**GIVEN RECORDS**
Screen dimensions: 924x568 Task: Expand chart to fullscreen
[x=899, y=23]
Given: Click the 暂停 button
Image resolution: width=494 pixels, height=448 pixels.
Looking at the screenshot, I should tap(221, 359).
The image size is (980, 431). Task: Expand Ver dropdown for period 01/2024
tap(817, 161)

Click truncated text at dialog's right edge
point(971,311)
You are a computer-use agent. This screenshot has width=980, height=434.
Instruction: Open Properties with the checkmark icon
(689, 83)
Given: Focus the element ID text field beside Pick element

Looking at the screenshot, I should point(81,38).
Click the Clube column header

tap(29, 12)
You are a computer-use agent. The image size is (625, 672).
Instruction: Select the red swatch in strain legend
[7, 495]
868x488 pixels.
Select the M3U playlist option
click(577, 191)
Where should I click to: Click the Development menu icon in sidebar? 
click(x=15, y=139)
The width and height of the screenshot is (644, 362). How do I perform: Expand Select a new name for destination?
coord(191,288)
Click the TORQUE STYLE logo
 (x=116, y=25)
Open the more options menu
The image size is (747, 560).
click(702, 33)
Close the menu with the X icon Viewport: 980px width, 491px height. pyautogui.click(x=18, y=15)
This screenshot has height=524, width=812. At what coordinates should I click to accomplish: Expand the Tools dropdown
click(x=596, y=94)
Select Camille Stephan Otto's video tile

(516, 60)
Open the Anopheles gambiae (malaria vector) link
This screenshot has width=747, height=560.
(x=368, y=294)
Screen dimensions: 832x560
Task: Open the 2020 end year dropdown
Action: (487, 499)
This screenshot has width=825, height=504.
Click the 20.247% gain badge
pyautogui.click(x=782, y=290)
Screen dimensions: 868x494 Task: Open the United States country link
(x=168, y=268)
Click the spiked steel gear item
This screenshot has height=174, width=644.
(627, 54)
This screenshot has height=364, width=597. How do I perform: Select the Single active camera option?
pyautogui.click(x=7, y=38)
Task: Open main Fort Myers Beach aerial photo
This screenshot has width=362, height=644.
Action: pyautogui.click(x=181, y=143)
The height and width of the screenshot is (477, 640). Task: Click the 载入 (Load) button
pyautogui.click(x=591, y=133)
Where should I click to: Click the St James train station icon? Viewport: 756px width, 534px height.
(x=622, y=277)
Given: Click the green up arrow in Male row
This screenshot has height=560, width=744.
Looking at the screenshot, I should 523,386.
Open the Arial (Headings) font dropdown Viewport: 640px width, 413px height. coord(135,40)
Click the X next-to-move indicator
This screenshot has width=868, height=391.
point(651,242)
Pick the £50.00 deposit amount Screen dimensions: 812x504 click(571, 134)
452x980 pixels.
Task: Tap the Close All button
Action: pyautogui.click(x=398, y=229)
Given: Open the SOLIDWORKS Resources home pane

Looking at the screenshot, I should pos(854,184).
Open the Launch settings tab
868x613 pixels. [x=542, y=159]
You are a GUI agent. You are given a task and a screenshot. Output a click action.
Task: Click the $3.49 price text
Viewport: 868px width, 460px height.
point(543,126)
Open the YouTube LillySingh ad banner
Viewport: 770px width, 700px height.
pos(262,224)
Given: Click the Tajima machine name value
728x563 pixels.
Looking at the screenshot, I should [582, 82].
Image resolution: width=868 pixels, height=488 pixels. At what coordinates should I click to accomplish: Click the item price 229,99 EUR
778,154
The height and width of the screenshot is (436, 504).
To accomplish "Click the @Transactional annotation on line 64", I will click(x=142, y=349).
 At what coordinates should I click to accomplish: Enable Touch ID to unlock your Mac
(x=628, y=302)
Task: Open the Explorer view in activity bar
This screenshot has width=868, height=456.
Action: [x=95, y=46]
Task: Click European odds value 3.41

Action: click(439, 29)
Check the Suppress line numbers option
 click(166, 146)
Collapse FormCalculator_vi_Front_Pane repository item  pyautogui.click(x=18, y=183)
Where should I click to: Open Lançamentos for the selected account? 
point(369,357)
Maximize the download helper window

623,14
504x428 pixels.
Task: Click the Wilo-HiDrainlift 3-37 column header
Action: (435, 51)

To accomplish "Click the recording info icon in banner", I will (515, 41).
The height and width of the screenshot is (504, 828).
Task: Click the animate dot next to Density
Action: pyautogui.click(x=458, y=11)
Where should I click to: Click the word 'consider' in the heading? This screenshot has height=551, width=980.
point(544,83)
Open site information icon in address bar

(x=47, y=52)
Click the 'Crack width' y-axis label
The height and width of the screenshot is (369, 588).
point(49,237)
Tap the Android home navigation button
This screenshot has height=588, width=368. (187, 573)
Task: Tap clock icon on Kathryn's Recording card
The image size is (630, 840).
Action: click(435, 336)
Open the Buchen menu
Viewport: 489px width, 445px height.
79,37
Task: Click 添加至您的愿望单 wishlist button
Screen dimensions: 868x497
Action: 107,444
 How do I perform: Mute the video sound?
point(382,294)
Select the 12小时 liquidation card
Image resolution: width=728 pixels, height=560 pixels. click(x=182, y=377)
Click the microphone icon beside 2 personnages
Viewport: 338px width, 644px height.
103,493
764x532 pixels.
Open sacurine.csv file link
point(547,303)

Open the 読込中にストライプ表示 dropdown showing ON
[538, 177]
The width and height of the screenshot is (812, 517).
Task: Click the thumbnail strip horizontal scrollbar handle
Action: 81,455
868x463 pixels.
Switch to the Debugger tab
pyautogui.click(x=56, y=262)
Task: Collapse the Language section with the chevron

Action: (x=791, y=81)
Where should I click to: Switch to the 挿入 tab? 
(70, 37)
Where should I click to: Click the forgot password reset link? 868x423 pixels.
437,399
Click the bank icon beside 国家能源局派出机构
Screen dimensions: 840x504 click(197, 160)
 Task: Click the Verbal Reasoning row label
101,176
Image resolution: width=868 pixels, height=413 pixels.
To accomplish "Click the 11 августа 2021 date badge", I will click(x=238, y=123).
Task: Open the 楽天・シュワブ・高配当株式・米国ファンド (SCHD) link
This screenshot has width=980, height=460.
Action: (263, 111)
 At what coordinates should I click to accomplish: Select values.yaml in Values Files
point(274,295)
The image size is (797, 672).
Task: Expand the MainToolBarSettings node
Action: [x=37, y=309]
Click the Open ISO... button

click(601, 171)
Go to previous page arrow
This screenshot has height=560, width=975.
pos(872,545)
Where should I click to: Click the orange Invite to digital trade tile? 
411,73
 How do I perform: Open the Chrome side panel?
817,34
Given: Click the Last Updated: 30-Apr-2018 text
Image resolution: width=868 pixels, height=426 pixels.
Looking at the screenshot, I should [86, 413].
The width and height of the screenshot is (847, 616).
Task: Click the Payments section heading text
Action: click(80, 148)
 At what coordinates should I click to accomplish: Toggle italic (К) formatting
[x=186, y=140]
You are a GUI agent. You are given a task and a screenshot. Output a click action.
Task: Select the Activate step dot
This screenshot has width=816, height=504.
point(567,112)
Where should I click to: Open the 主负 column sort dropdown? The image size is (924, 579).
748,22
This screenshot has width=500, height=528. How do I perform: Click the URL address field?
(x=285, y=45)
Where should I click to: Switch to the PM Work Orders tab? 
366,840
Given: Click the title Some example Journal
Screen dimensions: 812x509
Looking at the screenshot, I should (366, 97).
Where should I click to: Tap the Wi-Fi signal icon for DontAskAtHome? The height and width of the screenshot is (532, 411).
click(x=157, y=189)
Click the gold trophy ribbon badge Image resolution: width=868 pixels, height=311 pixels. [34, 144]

**ACTIVITY**
The answer must be every entry, reproduced exactly.

**EXERCISE SOLUTION**
Screen dimensions: 924x568 Task: Expand chart to fullscreen
[x=899, y=23]
Given: Click the 暂停 button
Image resolution: width=494 pixels, height=448 pixels.
Looking at the screenshot, I should tap(221, 359).
The image size is (980, 431). Task: Expand Ver dropdown for period 01/2024
tap(817, 161)

Click truncated text at dialog's right edge
point(971,311)
You are a computer-use agent. This screenshot has width=980, height=434.
Instruction: Open Properties with the checkmark icon
(689, 83)
Given: Focus the element ID text field beside Pick element

Looking at the screenshot, I should point(81,38).
Click the Clube column header

tap(29, 12)
You are a computer-use agent. The image size is (625, 672).
Instruction: Select the red swatch in strain legend
[7, 495]
868x488 pixels.
Select the M3U playlist option
click(577, 191)
Where should I click to: Click the Development menu icon in sidebar? 
click(x=15, y=139)
The width and height of the screenshot is (644, 362). How do I perform: Expand Select a new name for destination?
coord(191,288)
Click the TORQUE STYLE logo
 (x=116, y=25)
Open the more options menu
The image size is (747, 560).
click(702, 33)
Close the menu with the X icon Viewport: 980px width, 491px height. pyautogui.click(x=18, y=15)
This screenshot has height=524, width=812. At what coordinates should I click to accomplish: Expand the Tools dropdown
click(x=596, y=94)
Select Camille Stephan Otto's video tile

(516, 60)
Open the Anopheles gambiae (malaria vector) link
This screenshot has width=747, height=560.
(x=368, y=294)
Screen dimensions: 832x560
Task: Open the 2020 end year dropdown
Action: (487, 499)
This screenshot has width=825, height=504.
Click the 20.247% gain badge
pyautogui.click(x=782, y=290)
Screen dimensions: 868x494 Task: Open the United States country link
(x=168, y=268)
Click the spiked steel gear item
This screenshot has height=174, width=644.
(627, 54)
This screenshot has height=364, width=597. How do I perform: Select the Single active camera option?
pyautogui.click(x=7, y=38)
Task: Open main Fort Myers Beach aerial photo
This screenshot has width=362, height=644.
Action: pyautogui.click(x=181, y=143)
The height and width of the screenshot is (477, 640). Task: Click the 载入 (Load) button
pyautogui.click(x=591, y=133)
Where should I click to: Click the St James train station icon? Viewport: 756px width, 534px height.
(x=622, y=277)
Given: Click the green up arrow in Male row
This screenshot has height=560, width=744.
Looking at the screenshot, I should 523,386.
Open the Arial (Headings) font dropdown Viewport: 640px width, 413px height. coord(135,40)
Click the X next-to-move indicator
This screenshot has width=868, height=391.
point(651,242)
Pick the £50.00 deposit amount Screen dimensions: 812x504 click(571, 134)
452x980 pixels.
Task: Tap the Close All button
Action: pyautogui.click(x=398, y=229)
Given: Open the SOLIDWORKS Resources home pane

Looking at the screenshot, I should pos(854,184).
Open the Launch settings tab
868x613 pixels. [x=542, y=159]
You are a GUI agent. You are given a task and a screenshot. Output a click action.
Task: Click the $3.49 price text
Viewport: 868px width, 460px height.
point(543,126)
Open the YouTube LillySingh ad banner
Viewport: 770px width, 700px height.
pos(262,224)
Given: Click the Tajima machine name value
728x563 pixels.
Looking at the screenshot, I should [582, 82].
Image resolution: width=868 pixels, height=488 pixels. At what coordinates should I click to accomplish: Click the item price 229,99 EUR
778,154
The height and width of the screenshot is (436, 504).
To accomplish "Click the @Transactional annotation on line 64", I will click(x=142, y=349).
 At what coordinates should I click to accomplish: Enable Touch ID to unlock your Mac
(x=628, y=302)
Task: Open the Explorer view in activity bar
This screenshot has width=868, height=456.
Action: [x=95, y=46]
Task: Click European odds value 3.41

Action: click(439, 29)
Check the Suppress line numbers option
 click(166, 146)
Collapse FormCalculator_vi_Front_Pane repository item  pyautogui.click(x=18, y=183)
Where should I click to: Open Lançamentos for the selected account? 
point(369,357)
Maximize the download helper window

623,14
504x428 pixels.
Task: Click the Wilo-HiDrainlift 3-37 column header
Action: (435, 51)

To accomplish "Click the recording info icon in banner", I will (515, 41).
The height and width of the screenshot is (504, 828).
Task: Click the animate dot next to Density
Action: pyautogui.click(x=458, y=11)
Where should I click to: Click the word 'consider' in the heading? This screenshot has height=551, width=980.
point(544,83)
Open site information icon in address bar

(x=47, y=52)
Click the 'Crack width' y-axis label
The height and width of the screenshot is (369, 588).
point(49,237)
Tap the Android home navigation button
This screenshot has height=588, width=368. (187, 573)
Task: Tap clock icon on Kathryn's Recording card
The image size is (630, 840).
Action: click(435, 336)
Open the Buchen menu
Viewport: 489px width, 445px height.
79,37
Task: Click 添加至您的愿望单 wishlist button
Screen dimensions: 868x497
Action: 107,444
 How do I perform: Mute the video sound?
point(382,294)
Select the 12小时 liquidation card
Image resolution: width=728 pixels, height=560 pixels. click(x=182, y=377)
Click the microphone icon beside 2 personnages
Viewport: 338px width, 644px height.
103,493
764x532 pixels.
Open sacurine.csv file link
point(547,303)

Open the 読込中にストライプ表示 dropdown showing ON
[538, 177]
The width and height of the screenshot is (812, 517).
Task: Click the thumbnail strip horizontal scrollbar handle
Action: 81,455
868x463 pixels.
Switch to the Debugger tab
pyautogui.click(x=56, y=262)
Task: Collapse the Language section with the chevron

Action: (x=791, y=81)
Where should I click to: Switch to the 挿入 tab? 
(70, 37)
Where should I click to: Click the forgot password reset link? 868x423 pixels.
437,399
Click the bank icon beside 国家能源局派出机构
Screen dimensions: 840x504 click(197, 160)
 Task: Click the Verbal Reasoning row label
101,176
Image resolution: width=868 pixels, height=413 pixels.
To accomplish "Click the 11 августа 2021 date badge", I will click(x=238, y=123).
Task: Open the 楽天・シュワブ・高配当株式・米国ファンド (SCHD) link
This screenshot has width=980, height=460.
Action: (263, 111)
 At what coordinates should I click to accomplish: Select values.yaml in Values Files
point(274,295)
The image size is (797, 672).
Task: Expand the MainToolBarSettings node
Action: [x=37, y=309]
Click the Open ISO... button

click(601, 171)
Go to previous page arrow
This screenshot has height=560, width=975.
pos(872,545)
Where should I click to: Click the orange Invite to digital trade tile? 
411,73
 How do I perform: Open the Chrome side panel?
817,34
Given: Click the Last Updated: 30-Apr-2018 text
Image resolution: width=868 pixels, height=426 pixels.
Looking at the screenshot, I should [86, 413].
The width and height of the screenshot is (847, 616).
Task: Click the Payments section heading text
Action: click(80, 148)
 At what coordinates should I click to accomplish: Toggle italic (К) formatting
[x=186, y=140]
You are a GUI agent. You are given a task and a screenshot. Output a click action.
Task: Select the Activate step dot
This screenshot has width=816, height=504.
point(567,112)
Where should I click to: Open the 主负 column sort dropdown? The image size is (924, 579).
748,22
This screenshot has width=500, height=528. How do I perform: Click the URL address field?
(x=285, y=45)
Where should I click to: Switch to the PM Work Orders tab? 
366,840
Given: Click the title Some example Journal
Screen dimensions: 812x509
Looking at the screenshot, I should (366, 97).
Where should I click to: Tap the Wi-Fi signal icon for DontAskAtHome? The height and width of the screenshot is (532, 411).
click(x=157, y=189)
Click the gold trophy ribbon badge Image resolution: width=868 pixels, height=311 pixels. [34, 144]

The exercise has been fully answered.